In a post-authorisation, non-interventional study, in more than 40,000 patients without a history of cancer from four countries, rivaroxaban was prescribed for the treatment or prevention of DVT and PE. The event rates per 100 patient-years for symptomatic/clinically apparent TE/thromboembolic events leading to hospitalisation ranged from 0.64 (95% CI 0.40 - 0.97) in the UK to 2.30 (95% CI 2.11 - 2.51) for Germany. Bleeding resulting in hospitalisation occurred at event rates per 100 patient-years of 0.31 (95% CI 0.23 - 0.42) for intracranial bleeding, 0.89 (95% CI 0.67 - 1.17) for gastrointestinal bleeding, 0.44 (95% CI 0.26 - 0.74) for urogenital bleeding and 0.41 (95% CI 0.31 - 0.54) for other bleeding.

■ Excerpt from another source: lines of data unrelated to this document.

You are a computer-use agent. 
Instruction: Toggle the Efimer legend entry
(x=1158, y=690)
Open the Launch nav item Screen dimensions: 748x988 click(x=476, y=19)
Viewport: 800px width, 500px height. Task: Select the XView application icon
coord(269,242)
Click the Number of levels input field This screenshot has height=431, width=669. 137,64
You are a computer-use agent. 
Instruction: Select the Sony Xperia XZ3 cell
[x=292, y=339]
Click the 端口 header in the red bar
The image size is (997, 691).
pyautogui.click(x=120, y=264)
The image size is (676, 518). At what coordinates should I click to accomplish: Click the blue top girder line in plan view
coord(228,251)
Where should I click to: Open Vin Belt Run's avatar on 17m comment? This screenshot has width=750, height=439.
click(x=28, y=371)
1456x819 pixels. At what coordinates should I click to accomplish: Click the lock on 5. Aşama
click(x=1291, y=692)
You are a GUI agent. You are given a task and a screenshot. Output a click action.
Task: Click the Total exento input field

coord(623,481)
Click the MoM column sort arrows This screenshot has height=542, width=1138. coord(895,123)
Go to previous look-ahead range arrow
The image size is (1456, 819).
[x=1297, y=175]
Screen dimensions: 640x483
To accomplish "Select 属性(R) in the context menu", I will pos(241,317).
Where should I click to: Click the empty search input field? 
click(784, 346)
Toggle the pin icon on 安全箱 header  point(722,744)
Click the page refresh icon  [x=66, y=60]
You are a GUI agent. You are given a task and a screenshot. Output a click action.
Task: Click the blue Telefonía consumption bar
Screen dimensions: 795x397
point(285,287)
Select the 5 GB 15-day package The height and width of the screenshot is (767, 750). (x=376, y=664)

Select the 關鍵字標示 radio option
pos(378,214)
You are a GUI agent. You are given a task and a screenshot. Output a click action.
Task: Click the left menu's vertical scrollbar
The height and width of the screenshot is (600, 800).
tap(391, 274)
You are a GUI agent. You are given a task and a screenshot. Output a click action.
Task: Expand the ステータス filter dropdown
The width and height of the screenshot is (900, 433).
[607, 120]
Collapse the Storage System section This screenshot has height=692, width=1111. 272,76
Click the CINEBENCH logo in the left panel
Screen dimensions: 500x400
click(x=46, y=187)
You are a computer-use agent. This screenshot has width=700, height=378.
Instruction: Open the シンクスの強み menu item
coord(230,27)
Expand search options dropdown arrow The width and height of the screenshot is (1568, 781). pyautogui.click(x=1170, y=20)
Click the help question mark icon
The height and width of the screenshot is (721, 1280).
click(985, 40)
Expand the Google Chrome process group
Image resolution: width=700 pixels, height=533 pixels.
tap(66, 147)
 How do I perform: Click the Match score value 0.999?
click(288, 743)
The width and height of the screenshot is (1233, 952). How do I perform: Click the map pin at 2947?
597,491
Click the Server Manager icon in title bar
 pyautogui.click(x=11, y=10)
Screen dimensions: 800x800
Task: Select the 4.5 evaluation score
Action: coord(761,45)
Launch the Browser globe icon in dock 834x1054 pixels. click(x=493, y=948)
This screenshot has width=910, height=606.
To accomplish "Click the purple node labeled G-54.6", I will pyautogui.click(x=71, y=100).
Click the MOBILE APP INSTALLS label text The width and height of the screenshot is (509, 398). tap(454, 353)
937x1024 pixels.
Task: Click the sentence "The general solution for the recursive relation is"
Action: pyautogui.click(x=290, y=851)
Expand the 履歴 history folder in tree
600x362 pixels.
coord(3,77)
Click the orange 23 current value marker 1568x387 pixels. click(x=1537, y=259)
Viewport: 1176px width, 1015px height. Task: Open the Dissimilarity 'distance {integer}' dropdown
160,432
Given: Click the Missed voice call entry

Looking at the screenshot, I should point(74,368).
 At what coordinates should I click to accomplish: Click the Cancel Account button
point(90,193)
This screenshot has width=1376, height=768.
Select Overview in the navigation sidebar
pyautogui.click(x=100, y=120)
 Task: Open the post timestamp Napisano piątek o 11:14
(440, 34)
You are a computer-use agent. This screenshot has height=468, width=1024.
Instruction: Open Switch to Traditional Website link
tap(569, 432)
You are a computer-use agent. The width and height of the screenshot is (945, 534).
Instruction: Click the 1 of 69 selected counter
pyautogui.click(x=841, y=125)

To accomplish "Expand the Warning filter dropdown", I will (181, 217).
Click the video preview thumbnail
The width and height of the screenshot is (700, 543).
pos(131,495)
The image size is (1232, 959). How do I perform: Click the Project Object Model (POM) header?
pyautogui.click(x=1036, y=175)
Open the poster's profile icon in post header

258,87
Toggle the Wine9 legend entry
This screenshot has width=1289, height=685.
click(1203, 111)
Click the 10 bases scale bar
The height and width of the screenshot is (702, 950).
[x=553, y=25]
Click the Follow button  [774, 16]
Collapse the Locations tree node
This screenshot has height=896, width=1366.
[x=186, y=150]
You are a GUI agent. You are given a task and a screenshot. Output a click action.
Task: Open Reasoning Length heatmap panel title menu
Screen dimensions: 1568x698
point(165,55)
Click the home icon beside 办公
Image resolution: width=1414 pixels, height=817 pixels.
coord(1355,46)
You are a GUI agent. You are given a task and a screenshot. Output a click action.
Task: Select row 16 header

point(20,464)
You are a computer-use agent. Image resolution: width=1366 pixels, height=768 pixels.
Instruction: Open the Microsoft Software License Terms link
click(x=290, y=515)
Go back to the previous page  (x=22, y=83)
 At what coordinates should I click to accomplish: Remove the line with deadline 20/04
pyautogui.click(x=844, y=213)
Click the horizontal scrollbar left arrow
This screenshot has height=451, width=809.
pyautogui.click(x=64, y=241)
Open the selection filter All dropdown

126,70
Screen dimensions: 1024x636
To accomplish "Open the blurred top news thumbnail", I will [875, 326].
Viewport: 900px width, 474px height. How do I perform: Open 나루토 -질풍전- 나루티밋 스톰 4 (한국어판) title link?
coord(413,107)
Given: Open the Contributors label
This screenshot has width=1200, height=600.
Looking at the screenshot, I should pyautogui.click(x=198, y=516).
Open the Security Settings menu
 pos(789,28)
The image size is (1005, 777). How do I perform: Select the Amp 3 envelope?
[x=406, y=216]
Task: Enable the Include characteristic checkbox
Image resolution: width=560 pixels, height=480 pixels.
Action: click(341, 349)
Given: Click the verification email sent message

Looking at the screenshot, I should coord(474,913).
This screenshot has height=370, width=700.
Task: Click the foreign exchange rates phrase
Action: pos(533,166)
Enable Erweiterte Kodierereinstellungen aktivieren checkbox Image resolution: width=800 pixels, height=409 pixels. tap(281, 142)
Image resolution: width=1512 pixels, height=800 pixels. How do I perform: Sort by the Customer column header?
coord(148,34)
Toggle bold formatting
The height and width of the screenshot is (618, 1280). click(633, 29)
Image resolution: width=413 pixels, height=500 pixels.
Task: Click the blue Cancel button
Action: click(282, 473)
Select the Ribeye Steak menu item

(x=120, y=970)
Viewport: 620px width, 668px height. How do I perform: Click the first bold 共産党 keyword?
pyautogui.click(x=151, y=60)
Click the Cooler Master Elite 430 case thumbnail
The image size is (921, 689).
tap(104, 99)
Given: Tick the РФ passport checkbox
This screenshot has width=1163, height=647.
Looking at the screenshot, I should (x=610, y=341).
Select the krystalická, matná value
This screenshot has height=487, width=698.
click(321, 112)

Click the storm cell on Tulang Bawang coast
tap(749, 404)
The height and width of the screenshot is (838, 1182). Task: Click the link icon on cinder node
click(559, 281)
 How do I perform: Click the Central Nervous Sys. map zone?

Patients with high risk triple positive antiphospholipid syndrome
In an investigator sponsored, randomised open-label multicentre study with blinded endpoint adjudication, rivaroxaban was compared to warfarin in patients with a history of thrombosis, diagnosed with antiphospholipid syndrome and at high risk for thromboembolic events (positive for all 3 antiphospholipid tests: lupus anticoagulant, anticardiolipin antibodies, and anti-beta 2-glycoprotein I antibodies). The study was terminated prematurely after the enrolment of 120 patients due to an excess of events among patients in the rivaroxaban arm. Mean follow-up was 569 days. 59 patients were randomised to rivaroxaban 20 mg (15 mg for patients with creatinine clearance (CrCl) < 50 mL/min) and 61 to warfarin (INR 2.0-3.0). Thromboembolic events occurred in 12% of patients randomised to rivaroxaban (4 ischaemic strokes and 3 myocardial infarctions). No events were reported in patients randomised to warfarin. Major bleeding occurred in 4 patients (7%) of the rivaroxaban group and 2 patients (3%) of the warfarin group.
Paediatric population
The European Medicines Agency has waived the obligation to submit the results of studies with Rivaroxaban in all subsets of the paediatric population in the prevention of thromboembolic events (see section 4.2 for information on paediatric use).